Un-inventing AI was not an option, she said; nor would society want to be without its positive contributions. But, she asked: “What are we to do with a technology which places great power in the hands of those who own, control, and use it?
“Power is not inherently wrong — but it carries great responsibility and, often, great risks for human beings, as we have seen repeatedly through history. Power corrupts, and it takes people of great virtue and moral strength to withstand its temptations.”

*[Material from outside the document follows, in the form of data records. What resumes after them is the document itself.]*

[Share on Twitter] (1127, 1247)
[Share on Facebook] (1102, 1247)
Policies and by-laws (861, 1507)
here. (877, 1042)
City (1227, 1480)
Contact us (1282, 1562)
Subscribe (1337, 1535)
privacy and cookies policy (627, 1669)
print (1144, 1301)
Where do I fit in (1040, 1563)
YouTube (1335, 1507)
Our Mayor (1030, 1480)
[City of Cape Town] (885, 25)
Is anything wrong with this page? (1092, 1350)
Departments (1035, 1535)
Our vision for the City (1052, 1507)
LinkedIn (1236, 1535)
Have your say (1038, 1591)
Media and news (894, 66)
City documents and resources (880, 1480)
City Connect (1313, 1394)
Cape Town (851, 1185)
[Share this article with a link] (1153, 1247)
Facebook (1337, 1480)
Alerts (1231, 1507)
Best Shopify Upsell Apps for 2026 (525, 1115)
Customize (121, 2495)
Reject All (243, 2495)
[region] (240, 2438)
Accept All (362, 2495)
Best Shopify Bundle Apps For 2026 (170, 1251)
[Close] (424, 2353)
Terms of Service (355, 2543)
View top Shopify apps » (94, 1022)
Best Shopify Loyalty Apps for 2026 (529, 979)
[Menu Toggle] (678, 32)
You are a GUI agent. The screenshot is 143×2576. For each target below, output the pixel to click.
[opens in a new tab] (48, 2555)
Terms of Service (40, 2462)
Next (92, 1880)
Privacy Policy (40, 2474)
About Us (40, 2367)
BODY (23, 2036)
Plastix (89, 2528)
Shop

She quoted her predecessor Archbishop William Temple, who described a central occupation of Christian social thought as being “man’s dignity, tragedy, and destiny”.
“I have spoken today of humanity’s inherent dignity, but it is our fallenness, the tragedy, which makes technology’s power so seductive and the risk of its abuse so often our story. In the Christian tradition, there is a call that overrides the lust for power – it is the call to service. The distinctly Christian version of service is sacrifice, and Jesus’ life, death and resurrection is the perfect example.”
The Archbishop concluded: “Technology this revolutionary must not simply be unleashed on our societies: it must be developed with us and for us — at a human pace, with human objectives.
“Above all, we must put people — our common, glorious humanity — ahead of profit, convenience or technological progress at all costs. To ensure that we harness AI to serve humanity, to be an extraordinary tool in the creation of a more just, abundant and hope-filled world.”